• What is being asked
Please set down, exactly, the line with "ネイル (1137, 76)" and all lines that follow it through the end of the records below.

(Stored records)
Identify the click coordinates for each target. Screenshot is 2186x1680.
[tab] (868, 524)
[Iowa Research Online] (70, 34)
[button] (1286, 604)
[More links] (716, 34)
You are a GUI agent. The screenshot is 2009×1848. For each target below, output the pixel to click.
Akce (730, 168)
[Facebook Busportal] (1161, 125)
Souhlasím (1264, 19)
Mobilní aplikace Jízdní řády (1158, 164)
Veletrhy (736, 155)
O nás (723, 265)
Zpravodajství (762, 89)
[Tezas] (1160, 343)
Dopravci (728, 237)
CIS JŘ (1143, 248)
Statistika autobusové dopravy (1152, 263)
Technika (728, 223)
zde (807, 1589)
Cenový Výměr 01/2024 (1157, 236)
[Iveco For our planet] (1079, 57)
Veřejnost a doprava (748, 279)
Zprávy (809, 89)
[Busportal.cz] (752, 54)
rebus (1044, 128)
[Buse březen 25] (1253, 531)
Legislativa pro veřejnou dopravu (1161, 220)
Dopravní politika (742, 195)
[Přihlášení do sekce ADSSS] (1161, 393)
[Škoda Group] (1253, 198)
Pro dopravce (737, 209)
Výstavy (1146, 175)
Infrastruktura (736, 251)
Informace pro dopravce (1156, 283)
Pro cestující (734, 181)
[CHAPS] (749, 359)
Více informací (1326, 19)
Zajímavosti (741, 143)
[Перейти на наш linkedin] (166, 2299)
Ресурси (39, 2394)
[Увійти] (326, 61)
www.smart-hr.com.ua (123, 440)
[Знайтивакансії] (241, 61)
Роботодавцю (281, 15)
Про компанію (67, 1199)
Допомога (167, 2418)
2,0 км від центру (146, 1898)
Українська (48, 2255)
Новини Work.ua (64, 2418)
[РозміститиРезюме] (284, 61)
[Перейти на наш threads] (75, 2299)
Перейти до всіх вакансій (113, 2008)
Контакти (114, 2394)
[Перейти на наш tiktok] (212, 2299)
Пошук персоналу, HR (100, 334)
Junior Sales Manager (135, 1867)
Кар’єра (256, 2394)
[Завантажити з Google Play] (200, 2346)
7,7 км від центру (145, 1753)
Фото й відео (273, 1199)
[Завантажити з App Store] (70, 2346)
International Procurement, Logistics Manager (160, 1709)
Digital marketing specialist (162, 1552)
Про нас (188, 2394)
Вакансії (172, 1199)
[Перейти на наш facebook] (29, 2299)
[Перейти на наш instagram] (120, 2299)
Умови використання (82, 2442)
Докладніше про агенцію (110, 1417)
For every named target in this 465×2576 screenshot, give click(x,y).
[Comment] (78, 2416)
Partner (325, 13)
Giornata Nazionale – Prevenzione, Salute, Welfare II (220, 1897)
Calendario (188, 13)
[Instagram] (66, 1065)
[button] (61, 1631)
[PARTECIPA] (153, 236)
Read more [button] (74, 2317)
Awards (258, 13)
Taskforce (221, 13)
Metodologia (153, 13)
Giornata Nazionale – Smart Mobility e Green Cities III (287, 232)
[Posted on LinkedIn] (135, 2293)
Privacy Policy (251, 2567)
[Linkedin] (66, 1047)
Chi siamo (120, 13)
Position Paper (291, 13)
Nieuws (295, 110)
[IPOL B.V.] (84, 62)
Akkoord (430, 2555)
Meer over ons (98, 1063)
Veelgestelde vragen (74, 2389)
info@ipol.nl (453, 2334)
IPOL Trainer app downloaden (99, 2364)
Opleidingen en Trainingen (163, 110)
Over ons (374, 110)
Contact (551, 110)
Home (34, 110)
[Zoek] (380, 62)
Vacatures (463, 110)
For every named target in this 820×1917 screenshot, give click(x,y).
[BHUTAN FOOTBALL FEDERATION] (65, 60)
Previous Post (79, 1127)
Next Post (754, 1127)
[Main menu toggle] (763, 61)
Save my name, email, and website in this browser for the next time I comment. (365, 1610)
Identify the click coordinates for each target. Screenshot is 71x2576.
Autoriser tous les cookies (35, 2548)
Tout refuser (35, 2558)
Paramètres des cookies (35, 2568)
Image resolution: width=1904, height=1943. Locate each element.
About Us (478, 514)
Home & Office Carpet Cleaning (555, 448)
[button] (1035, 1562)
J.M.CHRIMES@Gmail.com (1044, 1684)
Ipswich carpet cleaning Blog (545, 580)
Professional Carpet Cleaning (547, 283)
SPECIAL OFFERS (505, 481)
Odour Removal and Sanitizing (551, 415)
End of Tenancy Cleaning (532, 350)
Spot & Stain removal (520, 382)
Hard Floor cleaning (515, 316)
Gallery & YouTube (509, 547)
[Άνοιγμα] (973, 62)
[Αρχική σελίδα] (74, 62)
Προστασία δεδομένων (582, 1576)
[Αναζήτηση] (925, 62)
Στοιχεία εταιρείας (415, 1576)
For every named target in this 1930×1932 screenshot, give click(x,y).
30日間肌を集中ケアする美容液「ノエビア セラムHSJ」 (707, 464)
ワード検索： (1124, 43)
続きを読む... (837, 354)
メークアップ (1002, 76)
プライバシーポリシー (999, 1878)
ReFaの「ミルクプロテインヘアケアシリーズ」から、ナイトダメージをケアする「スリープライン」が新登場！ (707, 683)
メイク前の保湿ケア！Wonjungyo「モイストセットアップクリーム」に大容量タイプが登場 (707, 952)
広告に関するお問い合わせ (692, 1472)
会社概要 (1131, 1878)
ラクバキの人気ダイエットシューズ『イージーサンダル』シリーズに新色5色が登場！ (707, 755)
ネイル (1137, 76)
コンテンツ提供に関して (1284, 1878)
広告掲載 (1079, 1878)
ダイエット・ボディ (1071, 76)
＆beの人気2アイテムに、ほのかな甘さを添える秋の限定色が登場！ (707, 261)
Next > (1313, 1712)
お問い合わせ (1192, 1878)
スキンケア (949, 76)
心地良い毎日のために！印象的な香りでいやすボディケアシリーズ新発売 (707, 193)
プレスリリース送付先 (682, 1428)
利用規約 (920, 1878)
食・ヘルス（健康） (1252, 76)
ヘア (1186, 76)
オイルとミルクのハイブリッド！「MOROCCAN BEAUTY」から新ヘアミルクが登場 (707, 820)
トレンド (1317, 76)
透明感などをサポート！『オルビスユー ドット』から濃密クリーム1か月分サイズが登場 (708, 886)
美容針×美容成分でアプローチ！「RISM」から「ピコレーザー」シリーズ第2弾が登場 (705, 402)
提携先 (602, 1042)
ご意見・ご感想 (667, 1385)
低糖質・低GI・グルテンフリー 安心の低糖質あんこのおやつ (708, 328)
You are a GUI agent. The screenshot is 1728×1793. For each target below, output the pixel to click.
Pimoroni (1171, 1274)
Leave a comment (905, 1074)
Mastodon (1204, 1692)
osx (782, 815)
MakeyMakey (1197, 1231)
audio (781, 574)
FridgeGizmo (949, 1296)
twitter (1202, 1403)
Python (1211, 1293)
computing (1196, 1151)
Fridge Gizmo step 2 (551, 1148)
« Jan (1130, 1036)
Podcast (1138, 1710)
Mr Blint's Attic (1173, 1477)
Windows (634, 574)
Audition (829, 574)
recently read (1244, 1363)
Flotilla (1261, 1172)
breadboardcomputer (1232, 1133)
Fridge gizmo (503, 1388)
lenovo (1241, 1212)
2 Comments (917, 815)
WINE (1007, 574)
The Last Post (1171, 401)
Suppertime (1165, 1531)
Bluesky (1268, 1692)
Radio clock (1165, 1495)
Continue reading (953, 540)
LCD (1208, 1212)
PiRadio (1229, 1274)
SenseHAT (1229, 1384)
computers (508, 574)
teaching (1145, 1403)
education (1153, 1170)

• Exercise answer
ネイル (1137, 76)
コンテンツ提供に関して (1284, 1878)
広告掲載 (1079, 1878)
ダイエット・ボディ (1071, 76)
＆beの人気2アイテムに、ほのかな甘さを添える秋の限定色が登場！ (707, 261)
Next > (1313, 1712)
お問い合わせ (1192, 1878)
スキンケア (949, 76)
心地良い毎日のために！印象的な香りでいやすボディケアシリーズ新発売 (707, 193)
プレスリリース送付先 (682, 1428)
利用規約 (920, 1878)
食・ヘルス（健康） (1252, 76)
ヘア (1186, 76)
オイルとミルクのハイブリッド！「MOROCCAN BEAUTY」から新ヘアミルクが登場 (707, 820)
トレンド (1317, 76)
透明感などをサポート！『オルビスユー ドット』から濃密クリーム1か月分サイズが登場 (708, 886)
美容針×美容成分でアプローチ！「RISM」から「ピコレーザー」シリーズ第2弾が登場 (705, 402)
提携先 (602, 1042)
ご意見・ご感想 (667, 1385)
低糖質・低GI・グルテンフリー 安心の低糖質あんこのおやつ (708, 328)
You are a GUI agent. The screenshot is 1728×1793. For each target below, output the pixel to click.
Pimoroni (1171, 1274)
Leave a comment (905, 1074)
Mastodon (1204, 1692)
osx (782, 815)
MakeyMakey (1197, 1231)
audio (781, 574)
FridgeGizmo (949, 1296)
twitter (1202, 1403)
Python (1211, 1293)
computing (1196, 1151)
Fridge Gizmo step 2 (551, 1148)
« Jan (1130, 1036)
Podcast (1138, 1710)
Mr Blint's Attic (1173, 1477)
Windows (634, 574)
Audition (829, 574)
recently read (1244, 1363)
Flotilla (1261, 1172)
breadboardcomputer (1232, 1133)
Fridge gizmo (503, 1388)
lenovo (1241, 1212)
2 Comments (917, 815)
WINE (1007, 574)
The Last Post (1171, 401)
Suppertime (1165, 1531)
Bluesky (1268, 1692)
Radio clock (1165, 1495)
Continue reading (953, 540)
LCD (1208, 1212)
PiRadio (1229, 1274)
SenseHAT (1229, 1384)
computers (508, 574)
teaching (1145, 1403)
education (1153, 1170)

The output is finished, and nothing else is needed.